Other groups exposed learners to a stock of pieces reflecting the personal tastes and compositional skills of their band leaders and members. "Betty Carter always picked tunes that nobody else did; she never wanted to be like anybody else" (KW). As a member of Art Blakey's Jazz Messengers, John Hicks "had to learn the old tunes like Wayne Shorter's tunes and the Messengers' standards like 'Moanin.’ Some went back two, three, four generations of Messengers" and created a sense of tradition in the band which Hicks "really loved."
Rendering Composed Melodies
As youngsters study repertory from disparate sources, they find considerable variation among versions of the same compositions. Lonnie Hillyer would "learn a tune from records and then go out and play it with different people, and they'd have their own little ways of doing it." Artists may make decisions about particular features of their renditions outside of performance, but they reserve other decisions for the actual performance. Composers like Thelonious Monk vary their own pieces "each time they play them." Ironically, artistic creativity sometimes seeds new inventions as a result of the monotony of repeated performance routines. 'After you have sung a song one hundred and fifty times," Carmen Lundy observes wryly, "the chances are that you are going to begin doing little, different things with it." Finally, the initial learning process itself may contribute variants to the pool. Tommy Flanagan and his friends found some pieces on records to be "really tricky, like 'Ko Ko.' You can still listen to the intro and wonder exactly what Bird played there—both the notes and the phrasing. We might have three or four different versions of a tune among the players." Flanagan remembers that they would write them all out periodically and compare them.
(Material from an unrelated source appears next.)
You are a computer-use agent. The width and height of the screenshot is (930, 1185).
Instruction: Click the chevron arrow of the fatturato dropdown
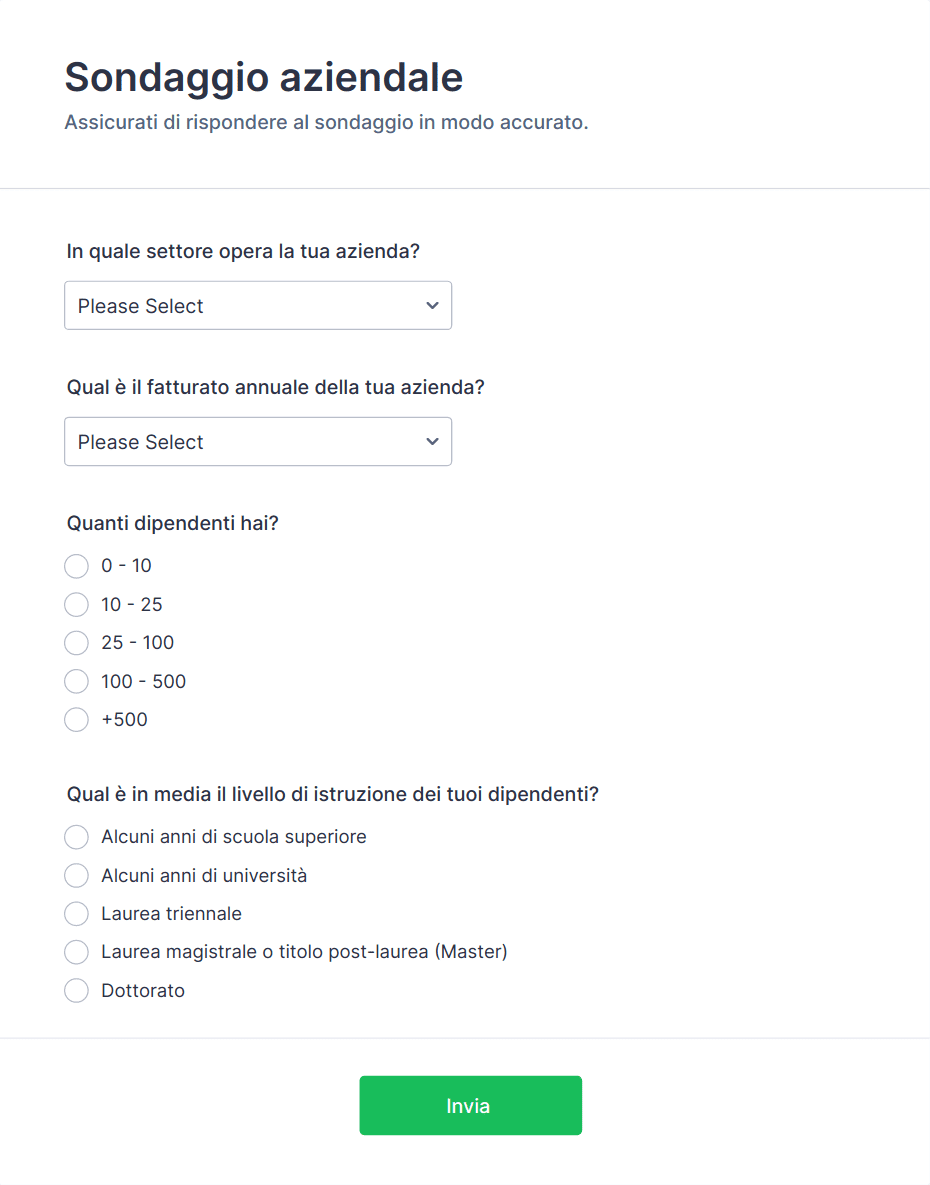(432, 441)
Among the characteristics of a composition that can distinguish one artist's version from another is the choice of tonic. Awareness of this characteristic can itself come as a "shocking revelation" to beginners who assume that all music is composed in the key of the first scale they learn or that pieces are played only in the key of the first printed version they encounter. John McNeil went into a panic during an early jam session in which saxophonist John Handy "called the tunes in different keys." Afterwards, McNeil says, he "hid from other musicians for months," until he had made up his deficiency by relearning his repertory "in all twelve keys."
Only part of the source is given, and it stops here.